Growing up in the 60’s-70’s in a world of communes and cults, I got to observe several social experiments. It was an idealistic time and people were wanting to try new things, to engineer a new and improved version of pretty much everything. Karl Marx was a favorite, each according to his ability, to each according to his need. It’s a deceptively lovely ideal that conjures up visions of equality and fairness, everyone taken care of, the pie divided up fairly so no-one is ever left out.
It practice however, it is an utter failure. Socialism completely dismisses human nature, disregards psychology and biology, denies our intrinsic power plays, and delivers the exact opposite of fair and equal. Rather than unicorns and rainbow skittles, you eventually get gray uniforms and long bread lines. I suppose everybody starving together is a form of equality, it’s just not a particularly desirable one.
Long ago I watched a community farming experiment go awry, each according to his ability, each according to his needs. The problem being, some people are nothing but bottomless pits of need. What they perceive they “need” is the cream of the crop, the best of everything. They feel entitled to it too, because of perceived hurts and wounds. You owe me. I’ve already paid the price. These people actually compete to see how much they can get without ever having to give. Than there’s another group, these martyrs, that feel as if they should put in effort and than put in just a bit more, so people will be able to see how awesome and generous they are. They actually compete for persecution status, too. I do all the work around here, but I’m so noble, so generous, I only want one egg and a pea in return. Look at me! Look at how wonderful I am! When the needy ones fail to express enough adoration for the martyrs, things start to get ugly fast. The martyrs start to get resentful, the needy get defiant, and soon everybody is competing in a race to the bottom, seeking victim status as if it were a crown to be achieved.
There are other players in this game too, innocent bystanders who have no idea what’s going on, others who become like collateral damage who often wisely walk away, and a handful of clever, although somewhat immoral ones, who sneak in and harvest all the crops while everybody else is busy bickering.

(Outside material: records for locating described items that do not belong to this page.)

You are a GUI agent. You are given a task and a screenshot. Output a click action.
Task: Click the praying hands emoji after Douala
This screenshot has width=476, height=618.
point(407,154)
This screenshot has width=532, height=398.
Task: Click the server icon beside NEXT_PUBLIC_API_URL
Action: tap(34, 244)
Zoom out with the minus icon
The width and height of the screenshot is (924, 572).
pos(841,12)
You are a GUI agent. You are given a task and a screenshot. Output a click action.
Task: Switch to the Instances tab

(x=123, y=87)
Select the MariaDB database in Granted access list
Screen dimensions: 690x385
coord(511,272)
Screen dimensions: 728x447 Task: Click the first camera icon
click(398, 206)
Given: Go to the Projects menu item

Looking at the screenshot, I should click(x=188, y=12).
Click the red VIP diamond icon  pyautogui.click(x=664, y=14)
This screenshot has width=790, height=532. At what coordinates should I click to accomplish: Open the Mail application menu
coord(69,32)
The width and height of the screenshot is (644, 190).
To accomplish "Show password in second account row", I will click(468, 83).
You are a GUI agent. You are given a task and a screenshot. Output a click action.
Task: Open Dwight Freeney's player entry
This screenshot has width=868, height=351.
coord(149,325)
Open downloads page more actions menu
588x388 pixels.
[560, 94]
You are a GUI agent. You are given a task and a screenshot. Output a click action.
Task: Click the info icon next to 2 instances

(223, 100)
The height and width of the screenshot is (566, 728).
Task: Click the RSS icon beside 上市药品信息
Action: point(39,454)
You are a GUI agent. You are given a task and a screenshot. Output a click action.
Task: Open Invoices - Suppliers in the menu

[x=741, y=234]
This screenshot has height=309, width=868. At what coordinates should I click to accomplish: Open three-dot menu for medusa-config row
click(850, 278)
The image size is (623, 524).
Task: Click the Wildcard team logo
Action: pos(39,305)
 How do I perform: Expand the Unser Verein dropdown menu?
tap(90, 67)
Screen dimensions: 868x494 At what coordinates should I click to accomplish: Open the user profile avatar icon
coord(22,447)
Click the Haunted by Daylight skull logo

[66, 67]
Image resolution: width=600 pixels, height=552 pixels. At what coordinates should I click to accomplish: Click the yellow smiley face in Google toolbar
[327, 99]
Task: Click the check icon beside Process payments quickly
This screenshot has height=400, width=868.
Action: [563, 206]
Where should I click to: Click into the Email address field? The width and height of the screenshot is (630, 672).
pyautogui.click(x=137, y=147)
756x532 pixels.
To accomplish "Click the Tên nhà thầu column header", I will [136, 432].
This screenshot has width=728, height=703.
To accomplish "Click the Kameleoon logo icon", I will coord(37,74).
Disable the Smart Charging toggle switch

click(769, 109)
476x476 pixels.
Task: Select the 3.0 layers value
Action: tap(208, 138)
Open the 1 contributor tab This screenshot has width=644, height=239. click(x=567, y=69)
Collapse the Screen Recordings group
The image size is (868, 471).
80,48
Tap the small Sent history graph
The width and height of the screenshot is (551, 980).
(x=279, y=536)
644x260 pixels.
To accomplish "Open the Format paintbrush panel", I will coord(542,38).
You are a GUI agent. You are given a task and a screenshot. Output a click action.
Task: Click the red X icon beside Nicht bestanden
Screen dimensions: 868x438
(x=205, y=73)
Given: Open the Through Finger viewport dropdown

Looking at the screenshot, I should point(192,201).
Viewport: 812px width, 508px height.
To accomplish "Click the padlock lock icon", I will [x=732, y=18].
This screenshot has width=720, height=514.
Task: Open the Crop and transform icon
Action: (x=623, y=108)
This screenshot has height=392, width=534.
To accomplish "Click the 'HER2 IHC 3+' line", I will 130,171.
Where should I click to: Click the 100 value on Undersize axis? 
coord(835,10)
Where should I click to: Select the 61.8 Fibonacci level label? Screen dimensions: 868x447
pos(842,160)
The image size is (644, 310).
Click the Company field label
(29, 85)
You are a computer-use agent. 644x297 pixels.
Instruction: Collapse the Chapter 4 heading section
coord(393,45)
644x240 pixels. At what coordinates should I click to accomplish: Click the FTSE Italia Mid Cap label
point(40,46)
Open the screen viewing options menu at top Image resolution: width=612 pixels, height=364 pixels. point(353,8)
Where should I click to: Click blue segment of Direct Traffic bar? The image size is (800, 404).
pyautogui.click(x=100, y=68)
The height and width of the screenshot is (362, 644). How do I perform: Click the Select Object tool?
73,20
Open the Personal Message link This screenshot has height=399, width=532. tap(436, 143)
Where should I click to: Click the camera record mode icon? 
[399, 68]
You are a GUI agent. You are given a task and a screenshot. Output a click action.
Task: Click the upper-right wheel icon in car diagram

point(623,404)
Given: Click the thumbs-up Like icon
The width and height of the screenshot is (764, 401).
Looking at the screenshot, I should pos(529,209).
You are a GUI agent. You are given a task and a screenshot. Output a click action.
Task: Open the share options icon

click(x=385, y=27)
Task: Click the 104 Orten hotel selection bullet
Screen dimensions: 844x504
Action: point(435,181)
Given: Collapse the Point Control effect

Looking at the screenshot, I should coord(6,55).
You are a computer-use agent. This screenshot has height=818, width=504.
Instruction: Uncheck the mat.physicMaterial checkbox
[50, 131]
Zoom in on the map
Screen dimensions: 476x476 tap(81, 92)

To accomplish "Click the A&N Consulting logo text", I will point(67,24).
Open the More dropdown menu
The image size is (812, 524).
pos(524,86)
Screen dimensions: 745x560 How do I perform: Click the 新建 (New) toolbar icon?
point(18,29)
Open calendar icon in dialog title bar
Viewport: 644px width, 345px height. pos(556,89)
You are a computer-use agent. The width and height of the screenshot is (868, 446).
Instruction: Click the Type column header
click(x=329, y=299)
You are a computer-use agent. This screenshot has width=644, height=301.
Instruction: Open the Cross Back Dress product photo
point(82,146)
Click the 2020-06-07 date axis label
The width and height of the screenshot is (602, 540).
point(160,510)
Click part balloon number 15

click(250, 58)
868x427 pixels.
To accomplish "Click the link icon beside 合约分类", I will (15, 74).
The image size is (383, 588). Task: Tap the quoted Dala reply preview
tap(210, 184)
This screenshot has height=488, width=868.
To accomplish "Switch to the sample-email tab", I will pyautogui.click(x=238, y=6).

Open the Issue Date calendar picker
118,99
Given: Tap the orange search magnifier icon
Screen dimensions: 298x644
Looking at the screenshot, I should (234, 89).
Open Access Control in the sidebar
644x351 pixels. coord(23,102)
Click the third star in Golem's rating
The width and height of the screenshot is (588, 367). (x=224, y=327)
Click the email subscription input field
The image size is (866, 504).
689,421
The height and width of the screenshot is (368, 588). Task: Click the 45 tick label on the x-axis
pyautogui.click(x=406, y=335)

I’m not saying people can’t work together cooperatively, or that community farming is doomed, or that no-one can ever have a successful community garden. I’m saying that Marxism/socialism as an ideology is an epic failure, a dogma rooted in innocence and idealism, seductive perhaps, but so lacking in wisdom it is nearly comical.
I’m rather surprised to realize that Karl Marx still has so many fans. Two seconds walking in the real world is the cure. As to the origins of the phrase, each according to his ability, to each according to his need, I suppose that’s a discussion for another day. For the moment I’ll say that I agree with Ayn Rand’s take on it, the dogma comes wrapped in pretty paper but it hides something quite sadistic.